## Given request
Repeat the records word for word, from the line containing "Where should I click to: Delete" through the line containing "click(370, 54)", inclusive.

## Provided data

★ ★ ★ ★ ★

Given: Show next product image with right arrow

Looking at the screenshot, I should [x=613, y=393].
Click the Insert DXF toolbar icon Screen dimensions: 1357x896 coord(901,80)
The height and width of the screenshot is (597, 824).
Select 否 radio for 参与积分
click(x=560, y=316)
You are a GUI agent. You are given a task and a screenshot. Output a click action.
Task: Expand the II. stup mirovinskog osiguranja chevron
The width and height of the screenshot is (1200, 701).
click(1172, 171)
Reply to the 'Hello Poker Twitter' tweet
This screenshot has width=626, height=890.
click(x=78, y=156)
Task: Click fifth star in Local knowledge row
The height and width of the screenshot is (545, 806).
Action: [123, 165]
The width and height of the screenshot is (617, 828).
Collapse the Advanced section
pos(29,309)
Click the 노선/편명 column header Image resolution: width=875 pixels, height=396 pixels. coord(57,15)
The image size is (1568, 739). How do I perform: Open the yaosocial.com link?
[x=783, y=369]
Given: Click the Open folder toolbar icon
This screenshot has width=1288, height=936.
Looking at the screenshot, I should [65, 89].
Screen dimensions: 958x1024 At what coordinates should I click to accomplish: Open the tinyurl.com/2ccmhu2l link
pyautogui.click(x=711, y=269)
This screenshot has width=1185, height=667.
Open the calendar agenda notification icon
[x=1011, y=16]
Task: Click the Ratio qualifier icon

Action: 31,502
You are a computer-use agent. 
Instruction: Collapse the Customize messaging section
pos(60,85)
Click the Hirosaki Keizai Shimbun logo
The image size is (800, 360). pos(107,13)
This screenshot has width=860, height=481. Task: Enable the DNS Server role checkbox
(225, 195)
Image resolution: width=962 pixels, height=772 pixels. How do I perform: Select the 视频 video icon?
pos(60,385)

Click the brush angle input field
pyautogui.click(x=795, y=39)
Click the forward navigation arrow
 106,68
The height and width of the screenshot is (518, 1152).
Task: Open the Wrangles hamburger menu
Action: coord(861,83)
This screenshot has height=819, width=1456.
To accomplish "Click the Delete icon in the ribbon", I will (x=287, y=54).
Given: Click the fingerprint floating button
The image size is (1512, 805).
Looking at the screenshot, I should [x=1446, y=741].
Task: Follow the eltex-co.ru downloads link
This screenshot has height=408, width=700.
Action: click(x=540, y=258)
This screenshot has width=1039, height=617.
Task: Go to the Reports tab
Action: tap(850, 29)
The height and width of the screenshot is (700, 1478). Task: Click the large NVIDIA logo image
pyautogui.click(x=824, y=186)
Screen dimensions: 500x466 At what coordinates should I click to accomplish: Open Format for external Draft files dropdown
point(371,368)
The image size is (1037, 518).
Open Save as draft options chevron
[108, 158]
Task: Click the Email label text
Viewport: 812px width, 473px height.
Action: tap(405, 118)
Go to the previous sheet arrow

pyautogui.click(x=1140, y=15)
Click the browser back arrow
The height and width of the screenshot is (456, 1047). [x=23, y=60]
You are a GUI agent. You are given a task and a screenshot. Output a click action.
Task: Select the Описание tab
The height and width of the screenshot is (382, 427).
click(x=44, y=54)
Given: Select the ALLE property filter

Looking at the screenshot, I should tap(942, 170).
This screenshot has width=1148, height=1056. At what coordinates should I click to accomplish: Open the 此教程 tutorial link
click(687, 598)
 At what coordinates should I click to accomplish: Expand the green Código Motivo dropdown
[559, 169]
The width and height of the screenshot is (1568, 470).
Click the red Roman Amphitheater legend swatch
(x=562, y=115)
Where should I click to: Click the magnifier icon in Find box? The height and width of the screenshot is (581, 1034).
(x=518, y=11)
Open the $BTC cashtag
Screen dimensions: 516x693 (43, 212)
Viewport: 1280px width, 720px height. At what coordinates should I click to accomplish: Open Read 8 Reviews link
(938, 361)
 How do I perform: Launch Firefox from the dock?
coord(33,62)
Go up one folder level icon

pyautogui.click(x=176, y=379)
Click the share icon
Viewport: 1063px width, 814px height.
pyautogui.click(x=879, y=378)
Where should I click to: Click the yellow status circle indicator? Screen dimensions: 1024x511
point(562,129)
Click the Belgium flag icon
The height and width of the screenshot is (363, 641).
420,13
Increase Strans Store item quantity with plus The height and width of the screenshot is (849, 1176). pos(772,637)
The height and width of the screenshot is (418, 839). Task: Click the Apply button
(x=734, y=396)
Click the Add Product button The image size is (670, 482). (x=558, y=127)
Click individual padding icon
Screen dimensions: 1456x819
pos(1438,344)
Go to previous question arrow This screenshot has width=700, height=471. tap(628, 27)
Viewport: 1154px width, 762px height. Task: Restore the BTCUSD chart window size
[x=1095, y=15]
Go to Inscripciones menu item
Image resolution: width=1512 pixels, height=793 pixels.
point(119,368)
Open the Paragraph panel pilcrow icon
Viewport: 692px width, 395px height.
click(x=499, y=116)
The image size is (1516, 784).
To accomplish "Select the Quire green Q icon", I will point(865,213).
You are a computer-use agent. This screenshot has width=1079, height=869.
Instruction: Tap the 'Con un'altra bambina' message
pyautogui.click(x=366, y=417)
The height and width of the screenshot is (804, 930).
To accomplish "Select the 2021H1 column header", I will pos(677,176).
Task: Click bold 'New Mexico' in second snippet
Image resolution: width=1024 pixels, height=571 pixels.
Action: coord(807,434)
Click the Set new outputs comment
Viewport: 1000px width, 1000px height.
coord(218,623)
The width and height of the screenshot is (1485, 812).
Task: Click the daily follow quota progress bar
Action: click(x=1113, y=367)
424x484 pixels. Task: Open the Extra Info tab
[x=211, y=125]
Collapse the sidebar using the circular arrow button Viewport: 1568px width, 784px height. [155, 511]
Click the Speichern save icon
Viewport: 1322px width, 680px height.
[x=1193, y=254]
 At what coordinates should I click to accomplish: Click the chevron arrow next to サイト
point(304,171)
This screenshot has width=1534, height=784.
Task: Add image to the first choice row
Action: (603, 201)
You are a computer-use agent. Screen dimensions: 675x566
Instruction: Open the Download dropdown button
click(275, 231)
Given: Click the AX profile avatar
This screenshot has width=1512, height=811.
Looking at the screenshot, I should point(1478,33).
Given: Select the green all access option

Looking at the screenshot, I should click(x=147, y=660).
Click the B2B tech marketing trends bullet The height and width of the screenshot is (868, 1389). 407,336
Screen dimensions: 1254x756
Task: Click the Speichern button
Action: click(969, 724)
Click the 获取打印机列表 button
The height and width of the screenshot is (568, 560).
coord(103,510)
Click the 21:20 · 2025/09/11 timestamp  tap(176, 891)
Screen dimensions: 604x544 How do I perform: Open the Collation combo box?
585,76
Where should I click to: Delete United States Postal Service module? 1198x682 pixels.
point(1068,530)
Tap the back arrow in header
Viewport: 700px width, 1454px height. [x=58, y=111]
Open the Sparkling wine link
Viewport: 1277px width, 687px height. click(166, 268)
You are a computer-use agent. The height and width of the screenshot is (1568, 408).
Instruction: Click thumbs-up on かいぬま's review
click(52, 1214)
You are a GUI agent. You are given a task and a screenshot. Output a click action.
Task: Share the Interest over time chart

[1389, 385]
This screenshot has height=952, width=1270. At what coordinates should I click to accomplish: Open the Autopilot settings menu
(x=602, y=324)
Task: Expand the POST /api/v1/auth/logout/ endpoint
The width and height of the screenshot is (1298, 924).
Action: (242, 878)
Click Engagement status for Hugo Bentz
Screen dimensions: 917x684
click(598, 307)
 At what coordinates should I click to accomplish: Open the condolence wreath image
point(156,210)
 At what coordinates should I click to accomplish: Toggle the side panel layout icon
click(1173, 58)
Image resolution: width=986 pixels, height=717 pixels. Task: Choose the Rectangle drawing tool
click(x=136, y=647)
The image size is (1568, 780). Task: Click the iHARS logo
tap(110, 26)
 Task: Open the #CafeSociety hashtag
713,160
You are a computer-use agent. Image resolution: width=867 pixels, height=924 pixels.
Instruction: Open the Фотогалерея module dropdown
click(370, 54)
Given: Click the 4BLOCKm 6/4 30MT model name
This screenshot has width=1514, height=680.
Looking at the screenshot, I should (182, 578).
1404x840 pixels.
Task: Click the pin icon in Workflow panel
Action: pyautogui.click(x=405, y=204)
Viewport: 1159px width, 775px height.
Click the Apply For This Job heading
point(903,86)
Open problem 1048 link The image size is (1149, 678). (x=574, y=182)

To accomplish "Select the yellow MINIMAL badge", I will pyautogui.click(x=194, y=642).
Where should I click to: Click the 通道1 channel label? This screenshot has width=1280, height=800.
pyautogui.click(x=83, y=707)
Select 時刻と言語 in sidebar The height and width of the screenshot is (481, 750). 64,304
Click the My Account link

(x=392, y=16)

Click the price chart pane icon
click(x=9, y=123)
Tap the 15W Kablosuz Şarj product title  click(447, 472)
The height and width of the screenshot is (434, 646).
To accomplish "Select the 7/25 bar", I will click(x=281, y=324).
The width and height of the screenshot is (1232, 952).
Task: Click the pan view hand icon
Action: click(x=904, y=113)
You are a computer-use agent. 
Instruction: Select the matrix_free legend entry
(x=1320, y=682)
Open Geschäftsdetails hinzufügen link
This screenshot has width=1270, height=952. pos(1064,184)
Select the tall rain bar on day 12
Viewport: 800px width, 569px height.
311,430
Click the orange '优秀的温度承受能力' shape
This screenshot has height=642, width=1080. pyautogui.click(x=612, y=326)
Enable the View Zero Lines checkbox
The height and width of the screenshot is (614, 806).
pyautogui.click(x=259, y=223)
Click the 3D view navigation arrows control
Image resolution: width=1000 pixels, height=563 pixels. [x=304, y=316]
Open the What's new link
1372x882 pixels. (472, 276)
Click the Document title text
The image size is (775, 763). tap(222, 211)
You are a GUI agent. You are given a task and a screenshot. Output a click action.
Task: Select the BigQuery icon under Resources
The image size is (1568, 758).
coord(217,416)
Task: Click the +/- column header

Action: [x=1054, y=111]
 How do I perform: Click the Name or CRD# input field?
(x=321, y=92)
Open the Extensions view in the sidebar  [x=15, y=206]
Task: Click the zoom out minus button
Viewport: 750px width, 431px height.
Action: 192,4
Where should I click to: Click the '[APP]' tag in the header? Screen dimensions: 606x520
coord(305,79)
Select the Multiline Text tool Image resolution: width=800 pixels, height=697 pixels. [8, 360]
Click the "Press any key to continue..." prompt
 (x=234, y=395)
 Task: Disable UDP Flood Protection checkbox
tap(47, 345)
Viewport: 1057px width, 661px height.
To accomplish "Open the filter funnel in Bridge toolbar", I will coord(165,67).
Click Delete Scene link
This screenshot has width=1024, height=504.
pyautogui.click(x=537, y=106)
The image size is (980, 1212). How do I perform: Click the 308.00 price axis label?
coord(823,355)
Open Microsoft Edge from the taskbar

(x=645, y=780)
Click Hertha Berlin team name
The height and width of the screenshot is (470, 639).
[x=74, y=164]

★ ★ ★ ★ ★

## Solution to the problem
Where should I click to: Delete United States Postal Service module? 1198x682 pixels.
point(1068,530)
Tap the back arrow in header
Viewport: 700px width, 1454px height. [x=58, y=111]
Open the Sparkling wine link
Viewport: 1277px width, 687px height. click(166, 268)
You are a computer-use agent. The height and width of the screenshot is (1568, 408).
Instruction: Click thumbs-up on かいぬま's review
click(52, 1214)
You are a GUI agent. You are given a task and a screenshot. Output a click action.
Task: Share the Interest over time chart

[1389, 385]
This screenshot has height=952, width=1270. At what coordinates should I click to accomplish: Open the Autopilot settings menu
(x=602, y=324)
Task: Expand the POST /api/v1/auth/logout/ endpoint
The width and height of the screenshot is (1298, 924).
Action: (242, 878)
Click Engagement status for Hugo Bentz
Screen dimensions: 917x684
click(598, 307)
 At what coordinates should I click to accomplish: Open the condolence wreath image
point(156,210)
 At what coordinates should I click to accomplish: Toggle the side panel layout icon
click(1173, 58)
Image resolution: width=986 pixels, height=717 pixels. Task: Choose the Rectangle drawing tool
click(x=136, y=647)
The image size is (1568, 780). Task: Click the iHARS logo
tap(110, 26)
 Task: Open the #CafeSociety hashtag
713,160
You are a computer-use agent. Image resolution: width=867 pixels, height=924 pixels.
Instruction: Open the Фотогалерея module dropdown
click(370, 54)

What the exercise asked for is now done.